Where we left off

The v1.0 post ended at a kind of natural stopping point: the CPU was correct, the TUI was usable, the release pipeline was paranoid, and a 718-line essay had been written about it. The repo had a README that didn’t lie, a state-format.md that froze the on-disk schema at v1, and a SECURITY.md that pointed at a private-advisory flow nobody was ever going to use. If chippy had stopped there it would still have been the most complete piece of software I’ve shipped to myself in a long time.

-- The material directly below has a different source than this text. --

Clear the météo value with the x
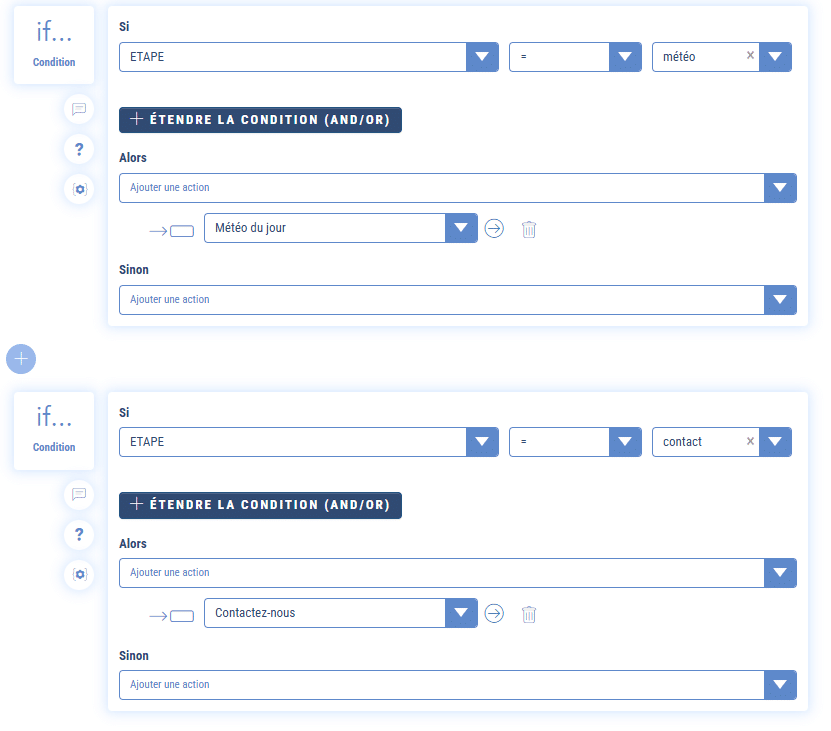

It didn’t stop there. Two days after v1.0 went out the door I tagged v1.1.0, and the day after that I tagged v1.1.1. This post is about both of them, because they’re really one release split over a weekend by a feature sequence I hadn’t fully appreciated: the moment chippy became a debug-adapter server is the same moment a second project — an NES emulator named nessy — became viable. v1.1.0 is the protocol release. v1.1.1 is the patch that made the protocol survive contact with a second process.

I’m going to keep writing one of these per release for as long as I have releases left to talk about. The cadence will be roughly weekly until we reach the current head and then I’ll fold in a separate piece about nessy. There are six chippy releases past v1.0 right now (v1.1.0 → v1.6.0) and eight nessy releases (v0.1.0 → v0.8.0), and the two projects are tightly enough entangled that you can’t really tell the story of one without the other.

OK, v1.1 — let’s do it.

The thesis: chippy as a library with a debugger, not a debugger with a library

The thing that v1.0 didn’t quite admit out loud is that the TUI was the only consumer of the CPU core. That’s fine for shipping a tool — the TUI was the whole point — but it leaves a lot of value on the table. The same 6502 core that runs a Klaus test rig also wants to run an NES game. The same DAP transport that drives a VS Code launch wants to also drive a remote attach against a running program. The same expr package that evaluates a TUI watch wants to evaluate a conditional breakpoint over the wire.

The release planning for v1.1.0 (issue #182, in case you ever want to dig through the commit log) collapsed all of that into a single thesis: chippy stops being a 6502 emulator with a debug UI bolted on, and starts being a debuggable 6502 library that ships with one specific frontend. The TUI is just the first frontend. The DAP server is the seam every other frontend hangs off of.

This is the kind of architectural decision you can make in a few hours and pay for over a few weeks. The actual landings broke down into four threads:

  1. A Debug Adapter Protocol server and a Go client library for the same protocol.
  2. A Source interface so the TUI runs against an in-process CPU or a remote DAP server identically.
  3. A new CPU variant — VariantNES, modeled on the Ricoh 2A03 used in the original NES.
  4. An optional Ticker hook on the bus, so peripherals can advance per CPU cycle without costing a cycle when they’re not there.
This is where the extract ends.